Root Signals, a specialist in the evaluation of large language models (LLM) and quality control of AI applications, recently announced the launch of Root Judge, a model designed to measure the reliability of GenAI applications. This new tool, based on Meta's open-source Llama-3.3-70B-Instruct model, promises to establish a new standard in reliable, customizable, and locally deployable evaluation.

An AI that judges AI: towards automated and reliable evaluation

Root Judge aims to address the challenges related to LLM hallucinations and the reliability of generated decisions.

Its goal is threefold:

  • Detection of hallucinations: it identifies, describes, and automatically blocks contextual errors in augmented generative AI (RAG) pipelines;
  • Pairwise preference judgments: The model facilitates comparisons between different model outputs through customizable criteria;
  • Privacy compliance: Root Judge supports local deployments, ensuring data confidentiality by avoiding the sending of sensitive data to external servers.

A cutting-edge training structure

Root Judge has been post-trained on a rigorously annotated dataset and optimized using advanced techniques such as Direct Preference Optimization (DPO) and Identity Preference Optimization (IPO).

Root Signals, based in Palo Alto and Helsinki, leveraged the power of the EuroHPC JU LUMI supercomputer installed in Kajaani, Finland, to train its "LLM-as-a-Judge" on 384 AMD Radeon Instinct MI250X GPUs.

A model that stands out

Root Judge surpasses both closed models such as OpenAI's GPT-4o, o1-mini, o1-preview, and Anthropic's Sonnet-3.5, as well as other similarly sized open-source LLM Judges in hallucination detection and generation of explainable outputs.
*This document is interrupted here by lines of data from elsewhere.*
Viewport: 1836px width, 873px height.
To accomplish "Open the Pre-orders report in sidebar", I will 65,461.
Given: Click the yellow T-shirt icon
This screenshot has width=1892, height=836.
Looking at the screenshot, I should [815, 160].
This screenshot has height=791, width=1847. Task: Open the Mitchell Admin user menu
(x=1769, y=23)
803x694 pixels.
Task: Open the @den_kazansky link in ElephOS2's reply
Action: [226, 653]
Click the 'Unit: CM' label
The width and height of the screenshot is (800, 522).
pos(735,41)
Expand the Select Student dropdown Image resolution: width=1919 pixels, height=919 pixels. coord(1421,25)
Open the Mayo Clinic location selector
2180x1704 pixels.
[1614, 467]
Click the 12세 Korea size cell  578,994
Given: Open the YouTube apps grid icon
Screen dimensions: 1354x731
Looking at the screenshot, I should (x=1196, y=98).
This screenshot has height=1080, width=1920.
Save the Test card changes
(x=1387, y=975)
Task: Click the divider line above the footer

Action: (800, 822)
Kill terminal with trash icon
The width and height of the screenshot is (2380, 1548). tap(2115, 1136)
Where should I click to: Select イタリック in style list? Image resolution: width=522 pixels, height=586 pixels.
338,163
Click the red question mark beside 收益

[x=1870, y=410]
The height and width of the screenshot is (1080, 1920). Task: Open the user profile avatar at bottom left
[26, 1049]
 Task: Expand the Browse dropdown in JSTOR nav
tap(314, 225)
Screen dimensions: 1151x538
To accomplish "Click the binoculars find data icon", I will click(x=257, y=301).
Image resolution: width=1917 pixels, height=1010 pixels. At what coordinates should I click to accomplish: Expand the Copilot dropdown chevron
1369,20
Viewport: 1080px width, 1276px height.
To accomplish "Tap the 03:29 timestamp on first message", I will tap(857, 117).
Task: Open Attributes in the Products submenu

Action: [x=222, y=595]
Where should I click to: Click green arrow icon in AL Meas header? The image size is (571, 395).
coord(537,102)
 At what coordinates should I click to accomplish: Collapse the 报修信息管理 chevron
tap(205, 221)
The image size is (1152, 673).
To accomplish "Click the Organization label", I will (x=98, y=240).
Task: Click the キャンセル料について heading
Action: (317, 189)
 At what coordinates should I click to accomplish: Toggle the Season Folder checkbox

Its applications span all sectors, making it a versatile tool for businesses, developers, and researchers seeking reliable AI solutions tailored to their needs. We now await benchmarks against GPT 4.5 and Sonnet 3.7 which have just been released.


Available under an open weights license, the model is also accessible via Root Signals EvalOps, a platform designed to measure and monitor the behavior of LLMs in production.